* **What is expected**:
Could you write out the data that follows, exactly and in full?

Collected data entries:
┄┄┄┄┄┄┄┄┄┄
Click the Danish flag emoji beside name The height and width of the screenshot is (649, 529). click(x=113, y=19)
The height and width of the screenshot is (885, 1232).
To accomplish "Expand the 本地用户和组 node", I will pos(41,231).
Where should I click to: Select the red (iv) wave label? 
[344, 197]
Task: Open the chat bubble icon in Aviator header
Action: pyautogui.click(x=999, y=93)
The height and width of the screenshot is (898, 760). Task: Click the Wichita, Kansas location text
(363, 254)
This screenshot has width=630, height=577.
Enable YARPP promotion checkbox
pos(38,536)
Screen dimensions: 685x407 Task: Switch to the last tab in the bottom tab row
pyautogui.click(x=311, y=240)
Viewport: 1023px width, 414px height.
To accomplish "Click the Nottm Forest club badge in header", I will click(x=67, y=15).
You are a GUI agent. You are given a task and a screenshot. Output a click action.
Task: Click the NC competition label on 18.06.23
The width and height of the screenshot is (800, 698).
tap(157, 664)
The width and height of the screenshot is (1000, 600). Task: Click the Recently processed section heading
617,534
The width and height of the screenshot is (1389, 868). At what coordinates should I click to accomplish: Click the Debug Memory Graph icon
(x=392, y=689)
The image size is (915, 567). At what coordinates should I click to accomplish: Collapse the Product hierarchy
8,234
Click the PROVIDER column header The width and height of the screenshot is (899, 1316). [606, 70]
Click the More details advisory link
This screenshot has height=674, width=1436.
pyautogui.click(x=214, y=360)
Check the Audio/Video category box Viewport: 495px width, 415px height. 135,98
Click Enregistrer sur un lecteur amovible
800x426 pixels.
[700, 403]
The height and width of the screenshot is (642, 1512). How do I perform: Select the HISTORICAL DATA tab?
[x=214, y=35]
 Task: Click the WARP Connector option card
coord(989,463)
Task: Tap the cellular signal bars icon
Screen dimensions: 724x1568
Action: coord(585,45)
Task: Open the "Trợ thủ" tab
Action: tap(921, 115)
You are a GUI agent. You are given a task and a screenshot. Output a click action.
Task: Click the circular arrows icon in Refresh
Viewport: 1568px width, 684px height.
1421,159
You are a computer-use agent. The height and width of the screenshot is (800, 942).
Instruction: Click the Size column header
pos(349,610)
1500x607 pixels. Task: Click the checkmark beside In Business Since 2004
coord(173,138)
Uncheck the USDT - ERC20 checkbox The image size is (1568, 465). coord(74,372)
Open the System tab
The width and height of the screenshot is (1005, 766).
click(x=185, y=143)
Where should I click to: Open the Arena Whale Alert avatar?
┄┄┄┄┄┄┄┄┄┄
* **Task result**:
Click the Danish flag emoji beside name The height and width of the screenshot is (649, 529). click(x=113, y=19)
The height and width of the screenshot is (885, 1232).
To accomplish "Expand the 本地用户和组 node", I will pos(41,231).
Where should I click to: Select the red (iv) wave label? 
[344, 197]
Task: Open the chat bubble icon in Aviator header
Action: pyautogui.click(x=999, y=93)
The height and width of the screenshot is (898, 760). Task: Click the Wichita, Kansas location text
(363, 254)
This screenshot has width=630, height=577.
Enable YARPP promotion checkbox
pos(38,536)
Screen dimensions: 685x407 Task: Switch to the last tab in the bottom tab row
pyautogui.click(x=311, y=240)
Viewport: 1023px width, 414px height.
To accomplish "Click the Nottm Forest club badge in header", I will click(x=67, y=15).
You are a GUI agent. You are given a task and a screenshot. Output a click action.
Task: Click the NC competition label on 18.06.23
The width and height of the screenshot is (800, 698).
tap(157, 664)
The width and height of the screenshot is (1000, 600). Task: Click the Recently processed section heading
617,534
The width and height of the screenshot is (1389, 868). At what coordinates should I click to accomplish: Click the Debug Memory Graph icon
(x=392, y=689)
The image size is (915, 567). At what coordinates should I click to accomplish: Collapse the Product hierarchy
8,234
Click the PROVIDER column header The width and height of the screenshot is (899, 1316). [606, 70]
Click the More details advisory link
This screenshot has height=674, width=1436.
pyautogui.click(x=214, y=360)
Check the Audio/Video category box Viewport: 495px width, 415px height. 135,98
Click Enregistrer sur un lecteur amovible
800x426 pixels.
[700, 403]
The height and width of the screenshot is (642, 1512). How do I perform: Select the HISTORICAL DATA tab?
[x=214, y=35]
 Task: Click the WARP Connector option card
coord(989,463)
Task: Tap the cellular signal bars icon
Screen dimensions: 724x1568
Action: coord(585,45)
Task: Open the "Trợ thủ" tab
Action: tap(921, 115)
You are a GUI agent. You are given a task and a screenshot. Output a click action.
Task: Click the circular arrows icon in Refresh
Viewport: 1568px width, 684px height.
1421,159
You are a computer-use agent. The height and width of the screenshot is (800, 942).
Instruction: Click the Size column header
pos(349,610)
1500x607 pixels. Task: Click the checkmark beside In Business Since 2004
coord(173,138)
Uncheck the USDT - ERC20 checkbox The image size is (1568, 465). coord(74,372)
Open the System tab
The width and height of the screenshot is (1005, 766).
click(x=185, y=143)
Where should I click to: Open the Arena Whale Alert avatar?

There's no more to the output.